Renaming and deep directory hierarchies in Git

Palantir
Palantir
Sep 16 · 10 min read

At Palantir, one of our repositories has a large number of files (on par with the linux kernel) and has deep directory hierarchies due to primarily containing Java code. Refactoring workflows in such large repositories, including renaming of top-level directories, serve as a useful stress-test case for Git’s on-the-fly rename handling… showing multiple places where it came up short.

This blog post explains the what, why, and how of a number of improvements that we have contributed to Git in this area over the last two years. The most important contribution was directory rename detection, i.e., the implementation of the misleadingly simple idea that new files added on one side of history should be moved together with other files from the same directory when the other side of history renames that directory.

Weakness in numbers

In one particular case, attempting to cherry-pick a single commit that changed a handful of files brought up several problems. The setup is roughly as follows:

  • Base version: a huge number of files and directories, but of note there is a directory named olddir/ with several Java files
  • Our commit: adds a new file, olddir/FileH.java, and modifies several of the other files in olddir/
  • Upstream: renames olddir/ -> newdir/ and modifies some of the files in that directory, plus edits to many other files yielding a large overall diff.

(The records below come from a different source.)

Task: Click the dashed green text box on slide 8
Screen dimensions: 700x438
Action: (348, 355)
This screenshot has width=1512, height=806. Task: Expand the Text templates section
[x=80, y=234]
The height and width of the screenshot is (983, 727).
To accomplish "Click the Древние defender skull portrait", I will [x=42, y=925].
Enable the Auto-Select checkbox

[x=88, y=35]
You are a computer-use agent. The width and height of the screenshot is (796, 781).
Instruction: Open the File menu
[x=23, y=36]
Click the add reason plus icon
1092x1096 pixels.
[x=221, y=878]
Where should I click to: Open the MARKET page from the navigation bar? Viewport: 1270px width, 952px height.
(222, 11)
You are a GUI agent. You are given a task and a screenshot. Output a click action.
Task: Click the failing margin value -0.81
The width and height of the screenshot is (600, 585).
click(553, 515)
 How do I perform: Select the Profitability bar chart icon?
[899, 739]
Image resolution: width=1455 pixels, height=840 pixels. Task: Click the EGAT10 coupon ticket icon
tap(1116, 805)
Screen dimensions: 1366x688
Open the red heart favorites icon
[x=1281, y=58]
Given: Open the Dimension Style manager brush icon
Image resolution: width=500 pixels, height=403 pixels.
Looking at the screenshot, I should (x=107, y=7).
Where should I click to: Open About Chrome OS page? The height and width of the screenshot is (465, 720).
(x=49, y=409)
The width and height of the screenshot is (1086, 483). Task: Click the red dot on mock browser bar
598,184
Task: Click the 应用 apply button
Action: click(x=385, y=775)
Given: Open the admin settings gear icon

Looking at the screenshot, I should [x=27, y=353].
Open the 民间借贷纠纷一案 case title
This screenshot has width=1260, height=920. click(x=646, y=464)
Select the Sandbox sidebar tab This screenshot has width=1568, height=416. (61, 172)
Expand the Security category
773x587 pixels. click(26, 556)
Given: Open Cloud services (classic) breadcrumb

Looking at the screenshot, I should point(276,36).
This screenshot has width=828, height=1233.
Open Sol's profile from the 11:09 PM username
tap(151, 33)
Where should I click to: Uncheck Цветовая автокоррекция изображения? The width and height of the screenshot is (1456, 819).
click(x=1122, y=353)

When we cherry-pick this, we saw the following:

$ git cherry-pick $COMMIT
error: could not apply $COMMIT... Commit summary
hint: after resolving the conflicts, mark the corrected paths
hint: with ’git add <paths>’ or ’git rm <paths>’
hint: and commit the result with ’git commit’
$ git status
...
Changes to be committed:
new file: olddir/FileH.java
Unmerged paths:
deleted by us: olddir/FileA.java
deleted by us: olddir/FileB.java
deleted by us: olddir/FileC.java
deleted by us: olddir/FileD.java
deleted by us: olddir/FileE.java
deleted by us: olddir/FileF.java
deleted by us: olddir/FileG.java

There are multiple problems here. The most prevalent in the output above is perhaps the confusing “deleted by us” lines. To understand these, note that if we don’t detect a rename, such as olddir/FileA.java -> newdir/FileA.java, then it instead looks like olddir/FileA.java was deleted and some unrelated newdir/FileA.java was added (even if the new file happens to have very similar content). If one side deletes a file, and the other modified it, then you get a modify/delete conflict, and it results in output like above. This forces the user to manually merge olddir/FileA.java and newdir/FileA.java, which users often do without knowledge of how to access the "base" version; this tends to be an error prone process for users that can easily result in the accidental omission of some code changes from either side.

The next set of problems are not necessarily obvious from the output above, but become obvious to users who want to know what Git is doing and get it to detect the renames:

  • Despite taking a very long time, no updates were given about progress towards cherry-picking.
  • No notification was provided that rename detection was aborted due to merge.renameLimit being too low.
  • Even if the user guessed to increase merge.renameLimit, this configuration would be ignored if it is above an arbitrary, hard-coded 32767 threshold.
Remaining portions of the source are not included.